The work is constructed from wood, mirror, plastic, and acrylic, with LED lights illuminating its 62 dotted pumpkin forms. However, as an immersive installation, it is designed to transcend physical space and allow a sense of infinite space and repetition to influence perception. 

A photograph inside of a Yayoi Kusama infinity room.

Yayoi Kusama, “All the Eternal Love I Have for the Pumpkins,” wood, mirror, plastic, acrylic, and LED, Dallas Museum of Art, TWO x TWO for AIDS and Art Fund, 2018.12.A–I. © YAYOI KUSAMA. Courtesy Ota Fine Arts, Victoria Miro, and David Zwirner.

The DMA acquired All the Eternal Love I Have for the Pumpkins in 2017 and opened the installation for public viewing that fall, extending the exhibition for two months because of its enduring popularity with museum audiences. As the artwork is returning to view, the DMA has dubbed the occasion Return to Infinity: Yayoi Kusama. The installation will remain on view through January 18, 2026.  

In a press release, Dr. Vivian Li, the DMA’s Lupe Murchison Curator of Contemporary Art, said Ms. Kusama has expanded “the physical and perceptual limits of what art can be. With the first reinstallation of this room in seven years, we look forward to introducing new audiences to the work of this iconic artist and welcoming back visitors who fell in love with the installation when it first went on view.”

Ms. Kusama’s infinity room installations have garnered worldwide popularity, leading to a parade of museums collecting Ms. Kusama’s infinity mirror rooms, including the Museum of Fine Arts, Houston, Crystal Bridges Museum of American Art in Arkansas, The Broad in Los Angeles, the National Gallery of Art in Australia, and the Hirshhorn Museum of Art in Washington D.C., which holds Ms. Kusama’s first, and now iconic, mirror room installation, Infinity Mirror Room — Phalli’s Field (Floor Show) (1965/2017).

Ms.

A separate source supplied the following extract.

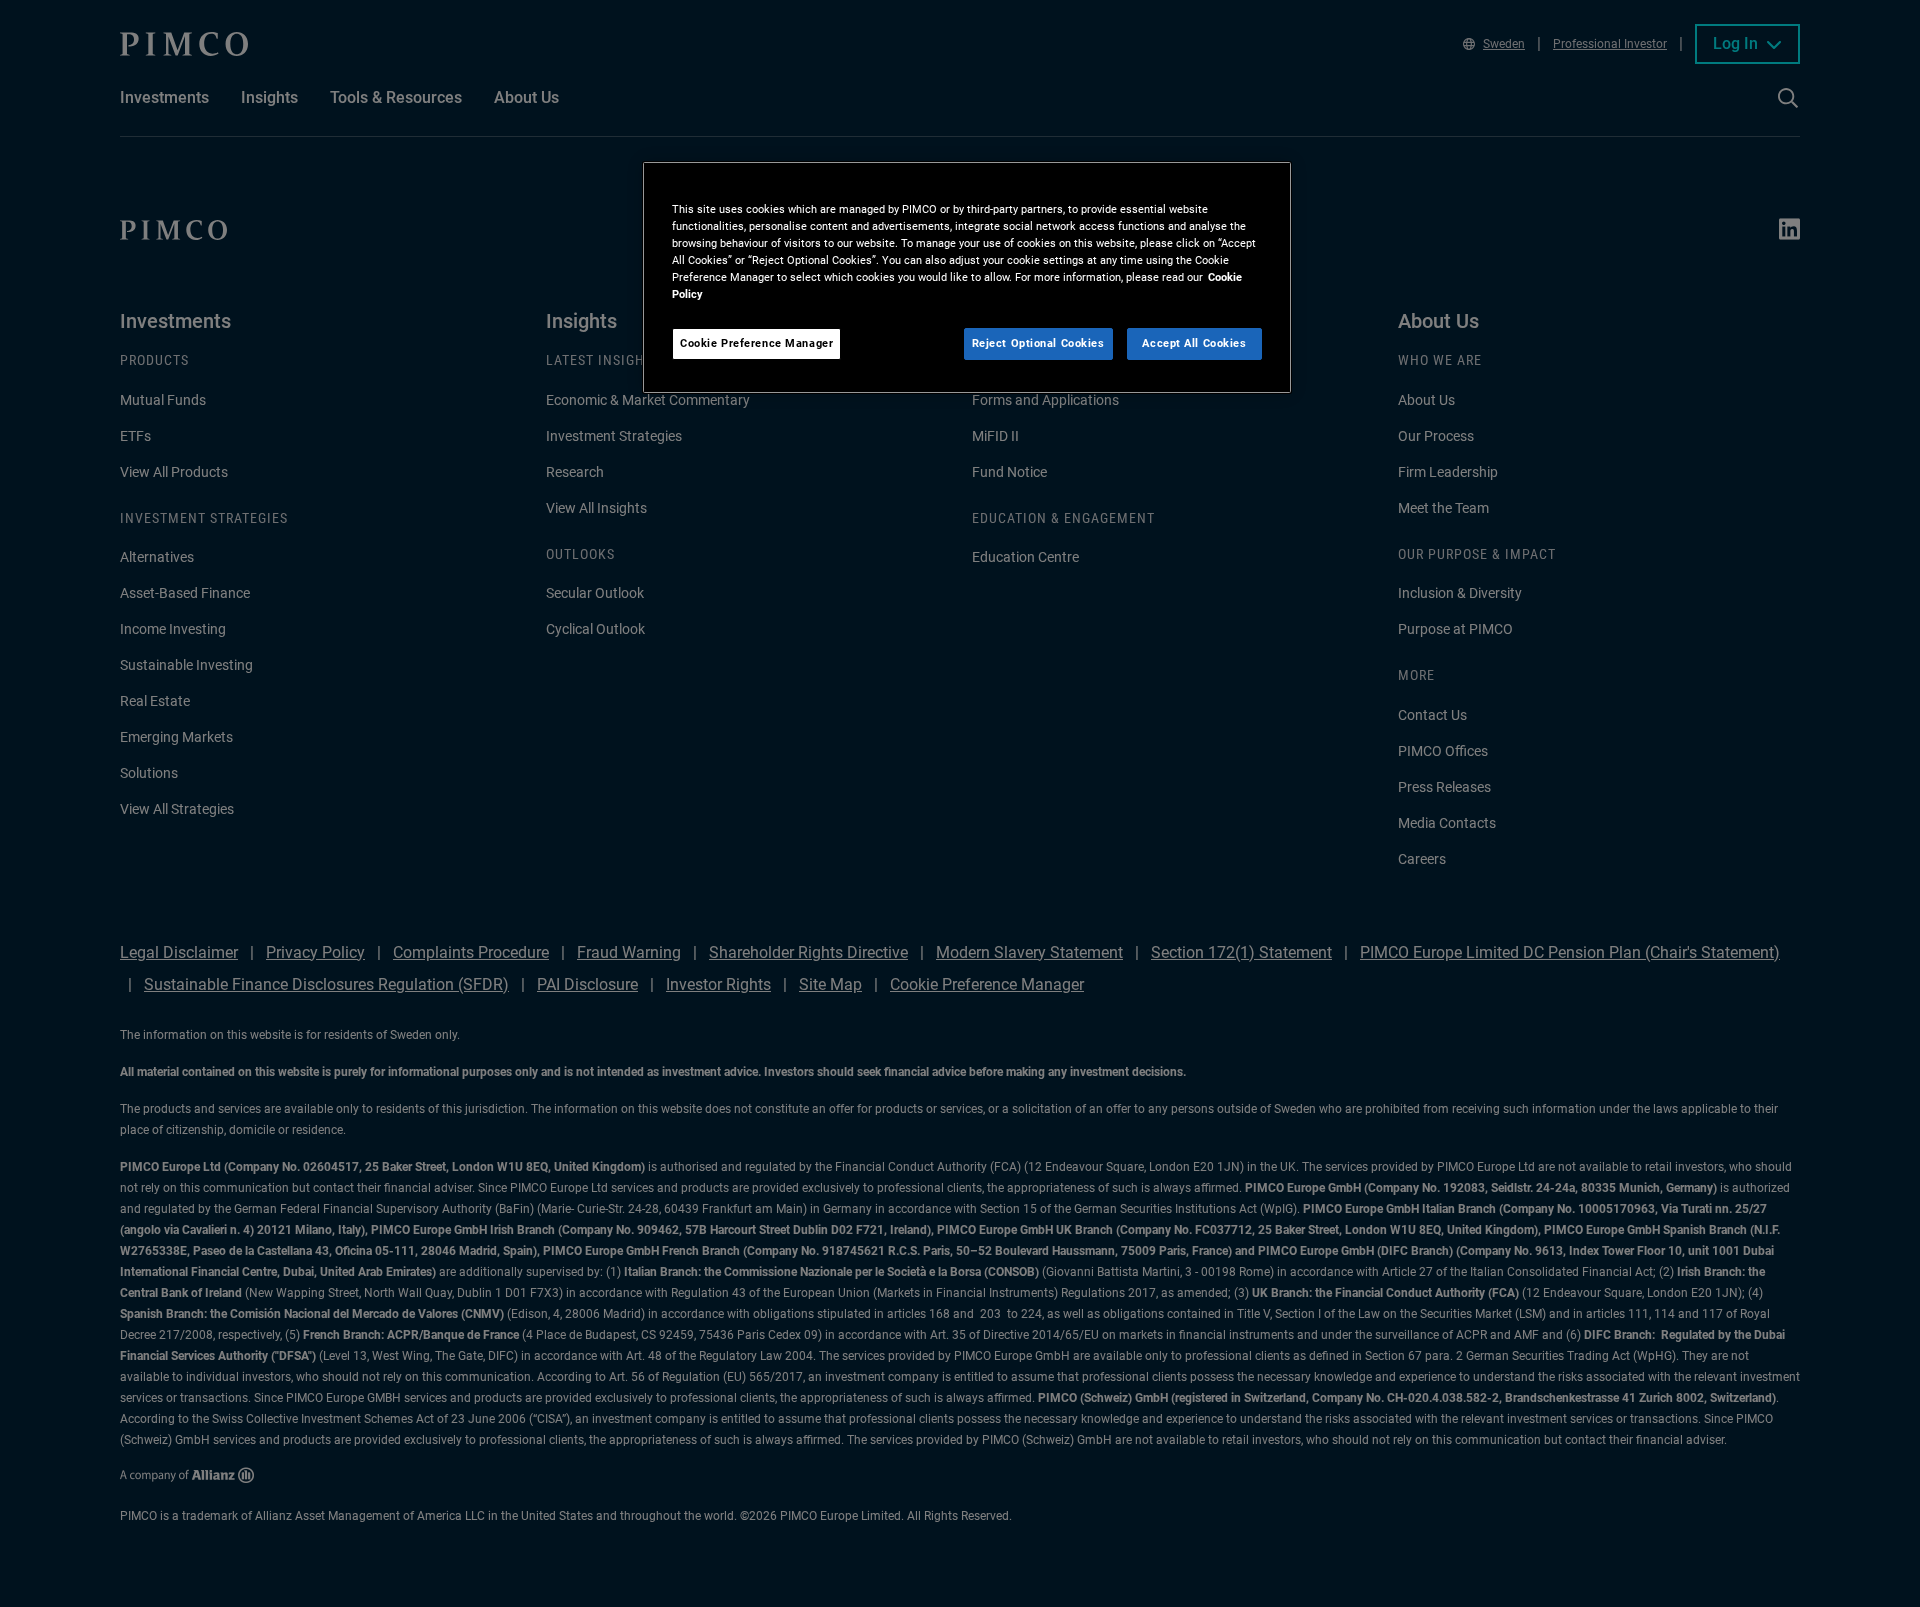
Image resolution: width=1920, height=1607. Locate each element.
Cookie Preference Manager (756, 343)
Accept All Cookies (1194, 343)
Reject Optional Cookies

Li told Glasstire, “Kusama’s pumpkin Infinity Room is one of the most beloved rooms of this iconic series, and her only pumpkin room where visitors can walk in and become truly immersed in an infinite field of pumpkins.  The pumpkin motif first appeared in Kusama’s art in the late 1940s during her youth, and then she re-engaged with it after she returned to Japan from New York in the 1970s when she had to start all over again establishing herself in the Tokyo art world.  Now a world-acclaimed artist, Kusama identifies with the humble, unpretentious pumpkin and joy of living it represents.”

Due to their overwhelming popularity with museum audiences, access to Ms. Kusama’s mirror rooms is strictly limited through advance timed ticket purchase and viewing time allotments. Tickets for DMA members are free, and may be purchased by non-members for $20 each through the museum’s website.